● Exercise material:
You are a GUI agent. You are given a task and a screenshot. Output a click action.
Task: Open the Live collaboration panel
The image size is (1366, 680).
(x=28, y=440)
* * *
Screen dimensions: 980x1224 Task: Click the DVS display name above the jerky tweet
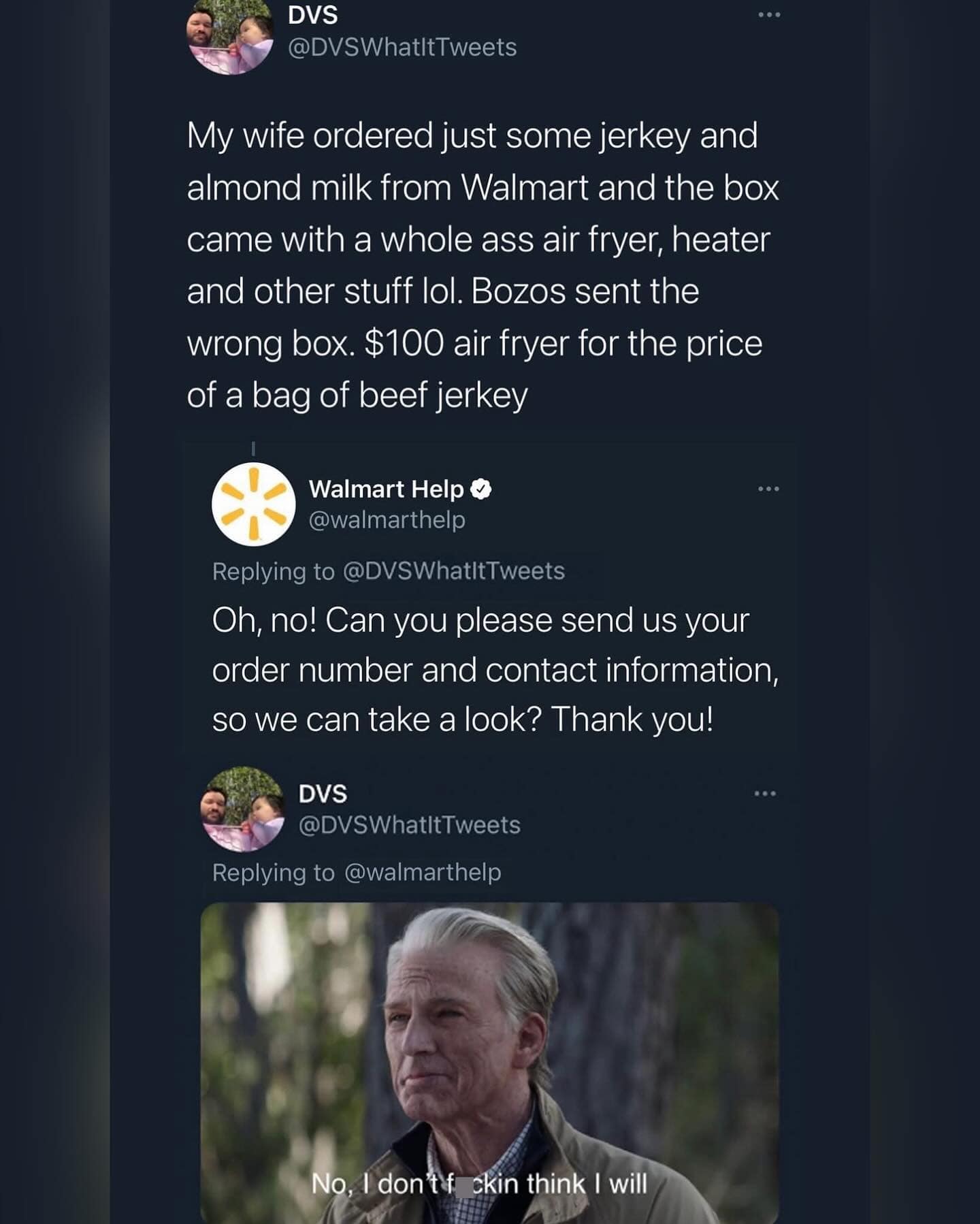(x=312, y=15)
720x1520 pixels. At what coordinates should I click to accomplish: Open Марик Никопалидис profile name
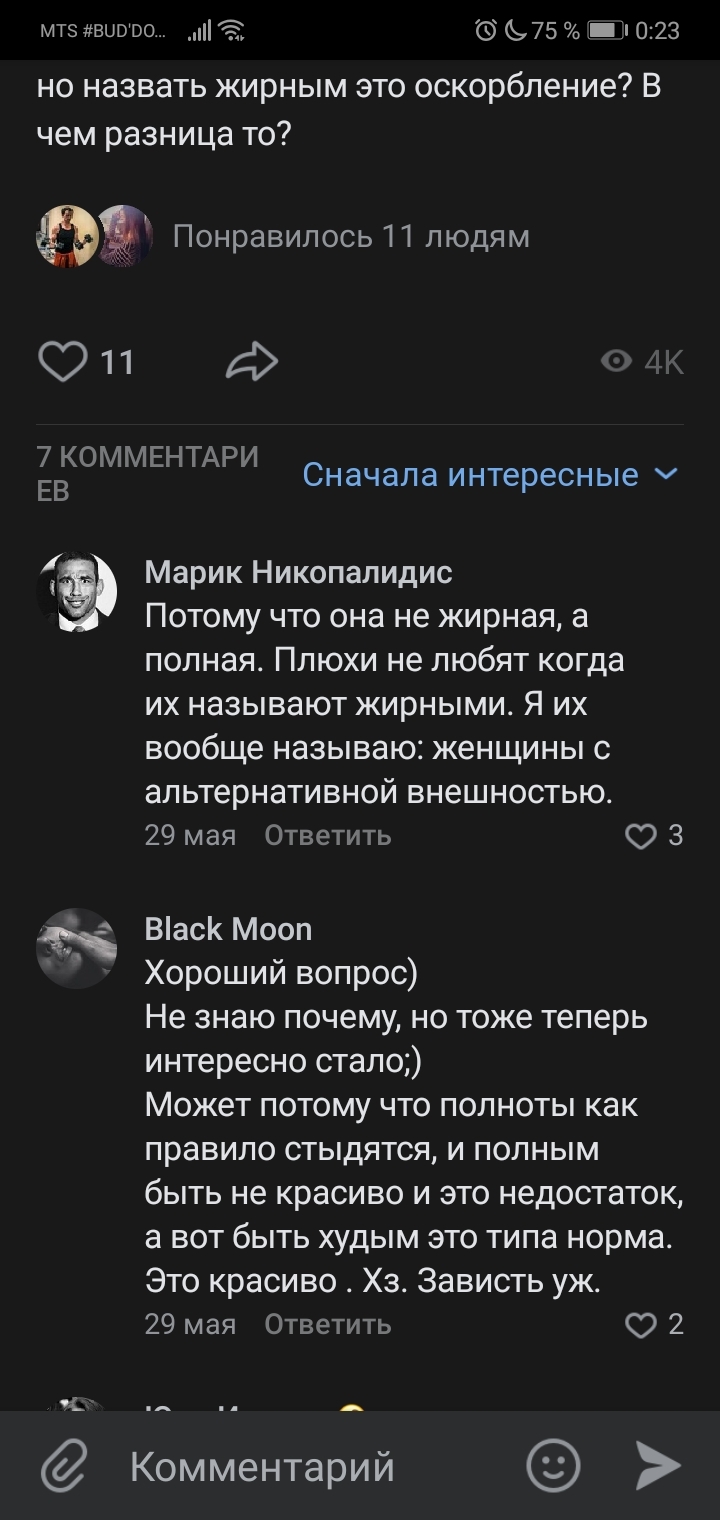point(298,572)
---
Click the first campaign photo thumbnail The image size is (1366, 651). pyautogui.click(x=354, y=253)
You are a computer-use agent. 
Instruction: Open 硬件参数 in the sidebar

● The task:
From the records above, transcribe without alteration every line from the one with "Click the first" to the one with "Instruction: Open 硬件参数 in the sidebar", inclusive.

● Answer to this problem:
Click the first campaign photo thumbnail The image size is (1366, 651). pyautogui.click(x=354, y=253)
You are a computer-use agent. 
Instruction: Open 硬件参数 in the sidebar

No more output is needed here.